— Assigned task —
Could you copy every record exactly as it appears?

[Pixel coordinate grounding data]
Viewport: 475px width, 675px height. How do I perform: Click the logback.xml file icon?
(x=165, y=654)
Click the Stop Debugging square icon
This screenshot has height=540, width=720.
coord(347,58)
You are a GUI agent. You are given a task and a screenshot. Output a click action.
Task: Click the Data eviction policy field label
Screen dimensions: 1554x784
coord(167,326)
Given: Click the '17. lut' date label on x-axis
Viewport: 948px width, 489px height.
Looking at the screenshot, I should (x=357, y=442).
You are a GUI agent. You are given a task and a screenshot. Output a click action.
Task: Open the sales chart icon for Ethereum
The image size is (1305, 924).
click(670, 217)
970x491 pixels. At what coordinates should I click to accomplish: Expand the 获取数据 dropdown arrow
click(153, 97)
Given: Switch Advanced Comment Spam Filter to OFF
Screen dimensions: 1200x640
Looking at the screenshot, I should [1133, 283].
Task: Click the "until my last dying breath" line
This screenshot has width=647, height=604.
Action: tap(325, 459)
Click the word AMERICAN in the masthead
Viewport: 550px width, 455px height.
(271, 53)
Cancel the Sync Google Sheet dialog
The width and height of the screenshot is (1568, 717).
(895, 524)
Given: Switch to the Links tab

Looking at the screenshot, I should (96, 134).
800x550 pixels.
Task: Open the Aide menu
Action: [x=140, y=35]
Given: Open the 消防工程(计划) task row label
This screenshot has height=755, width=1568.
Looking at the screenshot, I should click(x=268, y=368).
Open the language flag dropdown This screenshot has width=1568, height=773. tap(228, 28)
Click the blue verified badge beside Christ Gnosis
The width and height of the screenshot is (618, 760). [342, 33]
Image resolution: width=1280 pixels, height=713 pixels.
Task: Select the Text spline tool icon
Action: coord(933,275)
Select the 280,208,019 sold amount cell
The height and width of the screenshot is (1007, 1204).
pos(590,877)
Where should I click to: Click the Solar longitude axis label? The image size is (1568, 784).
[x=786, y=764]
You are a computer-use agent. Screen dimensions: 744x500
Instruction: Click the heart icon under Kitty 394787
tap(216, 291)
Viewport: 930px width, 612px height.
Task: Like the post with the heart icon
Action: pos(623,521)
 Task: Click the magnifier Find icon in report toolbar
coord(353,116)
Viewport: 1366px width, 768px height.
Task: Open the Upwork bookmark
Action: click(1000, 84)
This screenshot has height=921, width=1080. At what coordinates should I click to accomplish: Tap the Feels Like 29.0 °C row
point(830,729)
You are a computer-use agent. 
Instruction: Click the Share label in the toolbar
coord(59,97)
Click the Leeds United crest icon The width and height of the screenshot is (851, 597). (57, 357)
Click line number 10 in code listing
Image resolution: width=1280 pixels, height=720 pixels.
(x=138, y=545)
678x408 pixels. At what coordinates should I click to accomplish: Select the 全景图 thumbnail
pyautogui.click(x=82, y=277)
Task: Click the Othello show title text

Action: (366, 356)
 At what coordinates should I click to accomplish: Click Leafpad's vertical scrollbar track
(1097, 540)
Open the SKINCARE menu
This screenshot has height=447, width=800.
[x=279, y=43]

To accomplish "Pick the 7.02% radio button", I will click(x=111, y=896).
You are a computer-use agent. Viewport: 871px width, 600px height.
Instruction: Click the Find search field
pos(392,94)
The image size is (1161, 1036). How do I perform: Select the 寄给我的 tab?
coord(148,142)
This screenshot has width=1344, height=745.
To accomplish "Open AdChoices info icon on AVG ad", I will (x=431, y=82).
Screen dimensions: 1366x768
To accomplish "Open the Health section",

— Your response —
Viewport: 475px width, 675px height. How do I perform: Click the logback.xml file icon?
(x=165, y=654)
Click the Stop Debugging square icon
This screenshot has height=540, width=720.
coord(347,58)
You are a GUI agent. You are given a task and a screenshot. Output a click action.
Task: Click the Data eviction policy field label
Screen dimensions: 1554x784
coord(167,326)
Given: Click the '17. lut' date label on x-axis
Viewport: 948px width, 489px height.
Looking at the screenshot, I should (x=357, y=442).
You are a GUI agent. You are given a task and a screenshot. Output a click action.
Task: Open the sales chart icon for Ethereum
The image size is (1305, 924).
click(670, 217)
970x491 pixels. At what coordinates should I click to accomplish: Expand the 获取数据 dropdown arrow
click(153, 97)
Given: Switch Advanced Comment Spam Filter to OFF
Screen dimensions: 1200x640
Looking at the screenshot, I should [1133, 283].
Task: Click the "until my last dying breath" line
This screenshot has width=647, height=604.
Action: tap(325, 459)
Click the word AMERICAN in the masthead
Viewport: 550px width, 455px height.
(271, 53)
Cancel the Sync Google Sheet dialog
The width and height of the screenshot is (1568, 717).
(895, 524)
Given: Switch to the Links tab

Looking at the screenshot, I should (96, 134).
800x550 pixels.
Task: Open the Aide menu
Action: [x=140, y=35]
Given: Open the 消防工程(计划) task row label
This screenshot has height=755, width=1568.
Looking at the screenshot, I should click(x=268, y=368).
Open the language flag dropdown This screenshot has width=1568, height=773. tap(228, 28)
Click the blue verified badge beside Christ Gnosis
The width and height of the screenshot is (618, 760). [342, 33]
Image resolution: width=1280 pixels, height=713 pixels.
Task: Select the Text spline tool icon
Action: coord(933,275)
Select the 280,208,019 sold amount cell
The height and width of the screenshot is (1007, 1204).
pos(590,877)
Where should I click to: Click the Solar longitude axis label? The image size is (1568, 784).
[x=786, y=764]
You are a computer-use agent. Screen dimensions: 744x500
Instruction: Click the heart icon under Kitty 394787
tap(216, 291)
Viewport: 930px width, 612px height.
Task: Like the post with the heart icon
Action: pos(623,521)
 Task: Click the magnifier Find icon in report toolbar
coord(353,116)
Viewport: 1366px width, 768px height.
Task: Open the Upwork bookmark
Action: click(1000, 84)
This screenshot has height=921, width=1080. At what coordinates should I click to accomplish: Tap the Feels Like 29.0 °C row
point(830,729)
You are a computer-use agent. 
Instruction: Click the Share label in the toolbar
coord(59,97)
Click the Leeds United crest icon The width and height of the screenshot is (851, 597). (57, 357)
Click line number 10 in code listing
Image resolution: width=1280 pixels, height=720 pixels.
(x=138, y=545)
678x408 pixels. At what coordinates should I click to accomplish: Select the 全景图 thumbnail
pyautogui.click(x=82, y=277)
Task: Click the Othello show title text

Action: (366, 356)
 At what coordinates should I click to accomplish: Click Leafpad's vertical scrollbar track
(1097, 540)
Open the SKINCARE menu
This screenshot has height=447, width=800.
[x=279, y=43]

To accomplish "Pick the 7.02% radio button", I will click(x=111, y=896).
You are a computer-use agent. Viewport: 871px width, 600px height.
Instruction: Click the Find search field
pos(392,94)
The image size is (1161, 1036). How do I perform: Select the 寄给我的 tab?
coord(148,142)
This screenshot has width=1344, height=745.
To accomplish "Open AdChoices info icon on AVG ad", I will (x=431, y=82).
Screen dimensions: 1366x768
To accomplish "Open the Health section",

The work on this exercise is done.